DDFI: Diverse and Distribution-aware Missing Feature Imputation via Two-step Reconstruction

Incomplete node features are ubiquitous in real-world scenarios, e.g., the attributes of web users may be partly private, which causes the performance of Graph Neural Networks (GNNs) to decline significantly. Feature propagation (FP) is a well-known method that performs well for imputation of missing node features on graphs, but it still has the following three issues: 1) it struggles with graphs that are not fully connected, 2) imputed features face the over-smoothing problem, and 3) FP is tailored for transductive tasks, overlooking the feature distribution shift in inductive tasks. To address these challenges, we introduce DDFI, a Diverse and Distribution-aware Missing Feature Imputation method that combines feature propagation with a graph-based Masked AutoEncoder (MAE) in a nontrivial manner. It first designs a simple yet effective algorithm, namely Co-Label Linking (CLL), that randomly connects nodes in the training set with the same label to enhance the performance on graphs with numerous connected components. Then we develop a novel two-step representation generation process at the inference stage. Specifically, instead of directly using FP-imputed features as input during inference, DDFI further reconstructs the features through the whole MAE to reduce feature distribution shift in the inductive tasks and enhance the diversity of node features. Meanwhile, since existing feature imputation methods for graphs only evaluate by simulating the missing scenes with manually masking the features, we collect a new dataset called Sailing from the records of voyages that contains naturally missing features to help better evaluate the effectiveness. Extensive experiments conducted on six public datasets and Sailing show that DDFI outperforms the state-of-the-art methods under both transductive and inductive settings.

💡 Research Summary

The paper “DDFI: Diverse and Distribution-aware Missing Feature Imputation via Two-step Reconstruction” proposes a novel framework to address the critical challenge of imputing missing node features in graphs, a common issue that severely degrades the performance of Graph Neural Networks (GNNs) in real-world applications.

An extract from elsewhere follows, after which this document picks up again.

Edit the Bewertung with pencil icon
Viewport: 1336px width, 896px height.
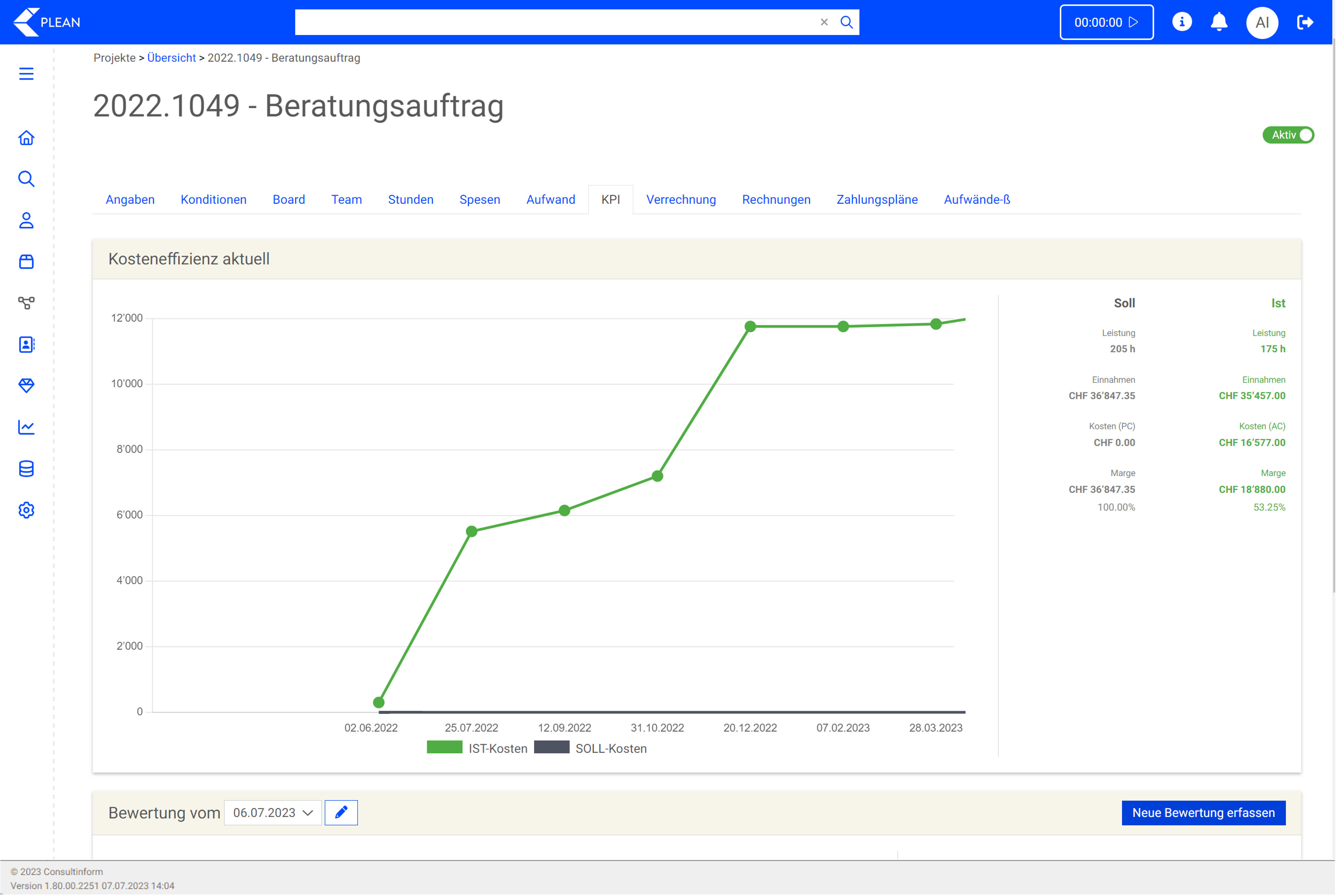[341, 812]
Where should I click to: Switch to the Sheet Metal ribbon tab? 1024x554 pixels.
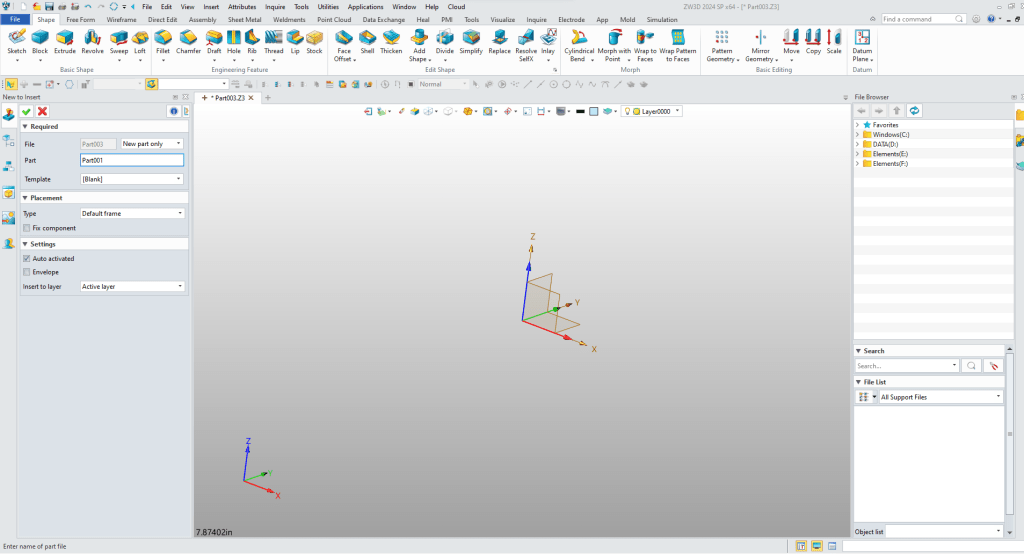coord(244,19)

The authors identify three fundamental limitations of the well-known Feature Propagation (FP) method: 1) performance degradation on graphs that are not fully connected (having multiple components), 2) over-smoothing of imputed features, reducing node diversity, and 3) feature distribution shift in inductive settings, where the graph structure seen during training differs from the full graph used during inference.

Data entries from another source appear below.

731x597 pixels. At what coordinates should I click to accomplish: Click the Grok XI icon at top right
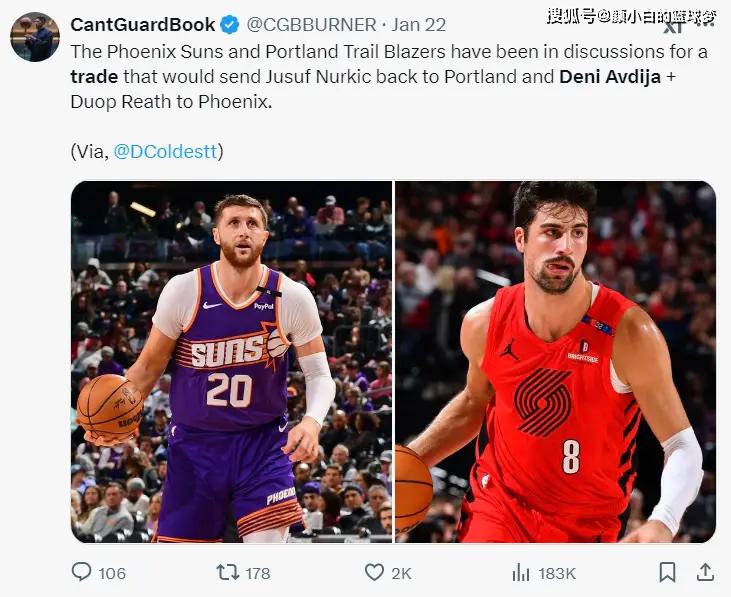pos(674,27)
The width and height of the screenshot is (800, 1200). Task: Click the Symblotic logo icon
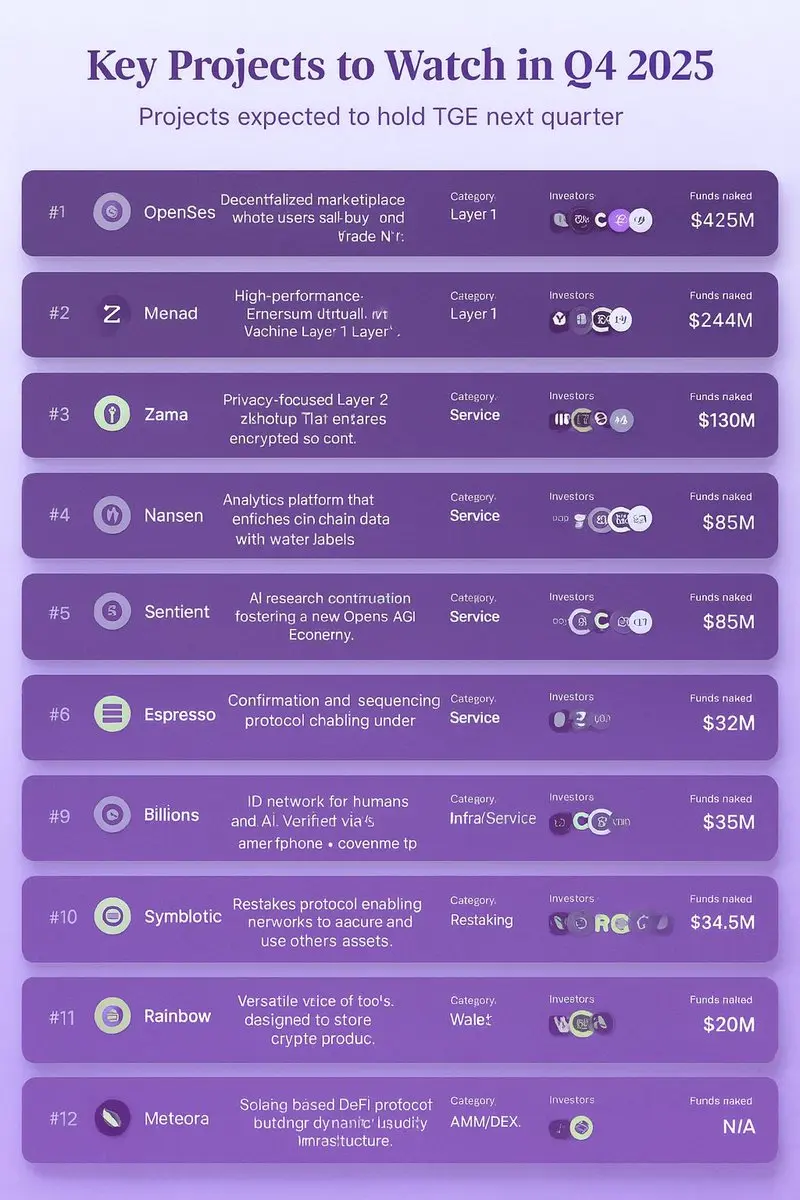(x=112, y=916)
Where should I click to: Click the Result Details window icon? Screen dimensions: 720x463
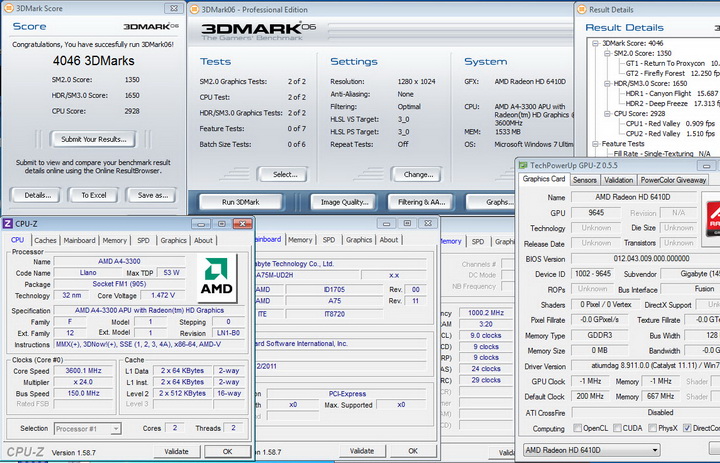pos(583,8)
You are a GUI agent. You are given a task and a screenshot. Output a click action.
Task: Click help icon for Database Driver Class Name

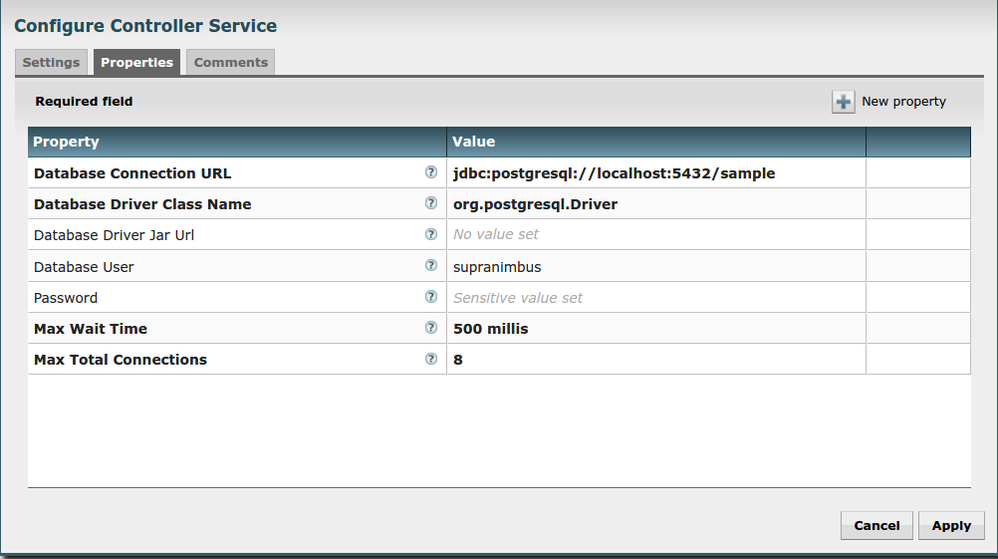pos(431,203)
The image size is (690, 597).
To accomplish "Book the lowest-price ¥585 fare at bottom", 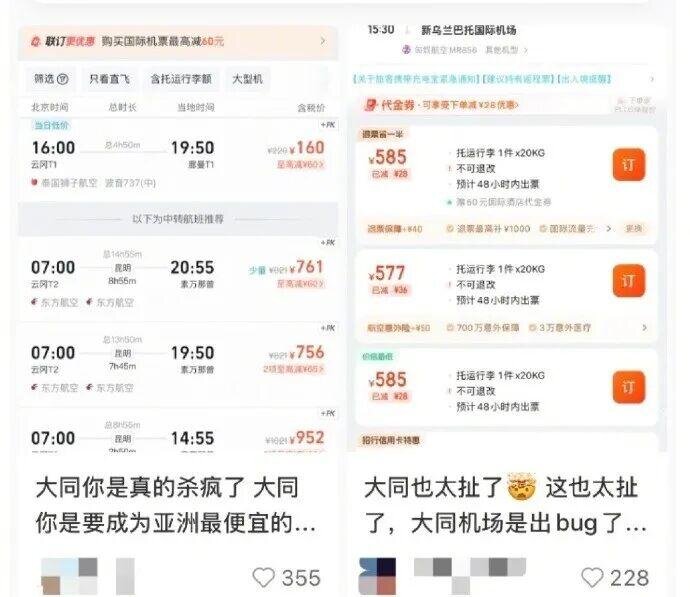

To overcome these challenges, DDFI innovatively combines FP with a graph-based Masked AutoEncoder (MAE). The framework consists of three core components. First, a pre-processing step called Co-Label Linking (CLL) randomly connects nodes sharing the same label within the training set. This simple yet effective technique increases graph connectivity without harming homophily, thereby improving the foundation for FP. Second, during the training stage, DDFI employs a graph MAE. The model is trained to reconstruct “complete” features (obtained by applying FP on the CLL-enhanced graph) from corrupted inputs. These inputs are created by applying FP on a randomly edge-dropped version of the graph and then masking features based on a Gaussian distribution strategy. This process teaches the model to generate diverse node representations. Third, and most crucially, DDFI introduces a novel two-step inference process. Instead of directly using FP-imputed features for downstream tasks, DDFI first reconstructs these features by passing them through the entire trained MAE (encoder-decoder). The output is then fed through the encoder again to produce the final node representations. This two-step process aligns the feature distribution of inference data with the distribution learned by the MAE during training, effectively mitigating the feature distribution shift problem in inductive tasks and preserving feature diversity.

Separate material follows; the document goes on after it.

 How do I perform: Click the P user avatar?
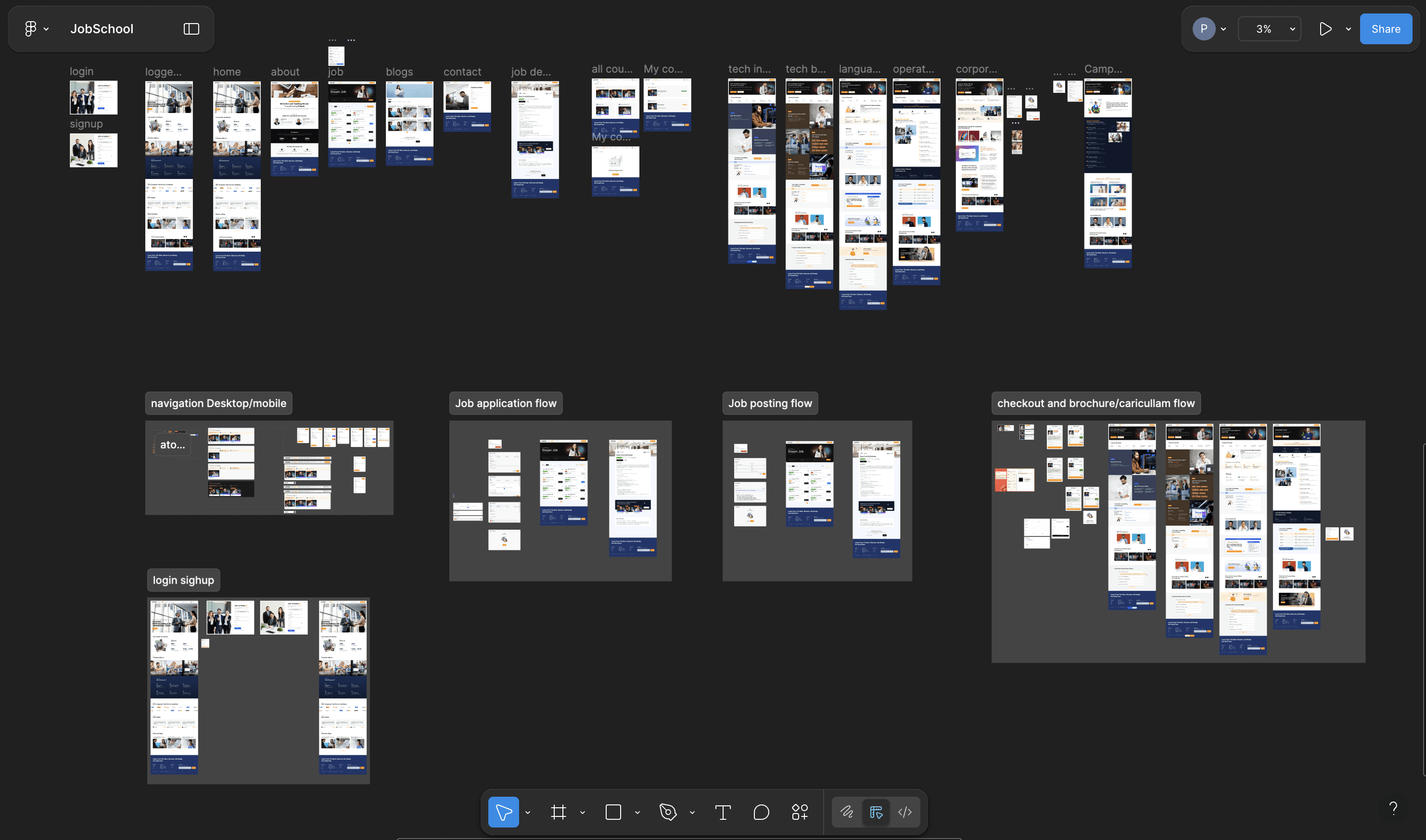pyautogui.click(x=1204, y=29)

Furthermore, the authors highlight a gap in evaluation methodologies. Since existing methods typically evaluate on datasets with artificially masked features, they collect and introduce a new real-world dataset named “Sailing”, derived from maritime voyage records, where 80.4% of features are naturally missing. This provides a more realistic benchmark.

Extensive experiments on six public benchmark datasets and the new Sailing dataset demonstrate that DDFI significantly outperforms state-of-the-art methods in both transductive and inductive settings for tasks like node classification and link prediction. The work makes significant contributions by enhancing the robustness of feature imputation against graph disconnection, actively combating over-smoothing, providing a principled solution to distribution shift in inductive learning, and advancing evaluation practices with a naturally incomplete dataset.